Its tricky to trouble shoot a system when manufacturer's don't provide any performance data. How do you know when it is working like it should? I would start with checking the fan amps if you have an amp meter.

You probably don't need to build the manometer for 96" of DP. My guess is that you would have a max of 10-12" at the cyclone inlet. If you build it for 24", that should be plenty.

[Carl Beckett]

Carl, you can definitely build the manometer, but not sure how you intend to measure flow with it? You could measure SP and know that if you increase your fan flow, and the system does not change, you will see a higher SP at the fan inlet. I may be mistaken, and it won't be the first or last time, but my experience is that manometers only measure differential pressure, they do not measure flow or velocity directly. You will need a pitot tube, orifice, or some device that creates a certain DP that corresponds to a CFM.

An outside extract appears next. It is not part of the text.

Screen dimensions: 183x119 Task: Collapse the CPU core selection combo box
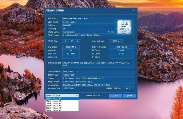[x=77, y=95]
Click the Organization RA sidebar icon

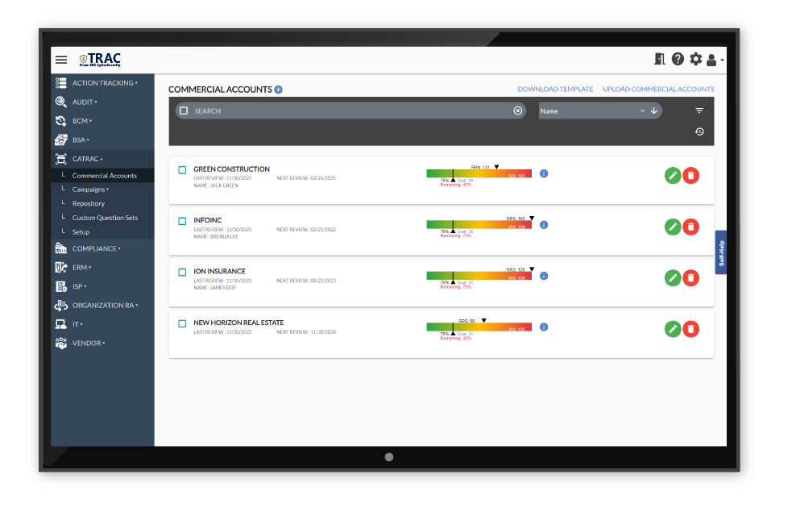(60, 305)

It sounds like you may have an undersized fan. Low flow through the cyclone has a dramatic effect on efficiency. This is where it would be nice if manufacturer's would at least give you a cyclone DP at a given CFM. If you had this information in your case, then the water manometer could be used to measure DP across the cyclone then calculate the resulting CFM. Maybe Clearvue would give you this? The other thing you can do is measure your fan motor amps. If they are pretty much maxed out (approximately equal to FLA on the fan motor nameplate), then you probably have too small of a fan. If the fan amps are low, then either the motor is oversized or you have a flow problem caused by your system.

Its tricky to trouble shoot a system when manufacturer's don't provide any performance data. How do you know when it is working like it should? I would start with checking the fan amps if you have an amp meter.

You probably don't need to build the manometer for 96" of DP. My guess is that you would have a max of 10-12" at the cyclone inlet. If you build it for 24", that should be plenty.

Thanks Michael,

I was simply going to chase around the piping with the manometer, to get an understanding of the relative restrictions. If there was a particular segment that was creating a high pressure drop, I would first focus on that.

I dont have a good amp meter for those currents.

Kinda shaking my head about all this (and will admit up front that I want to cheap it). But by the time I buy an amp meter, a anemometer, and a dust particle counter - all for the purpose of analyzing/designing the system - there is no $$ left to purchase the actual equipment.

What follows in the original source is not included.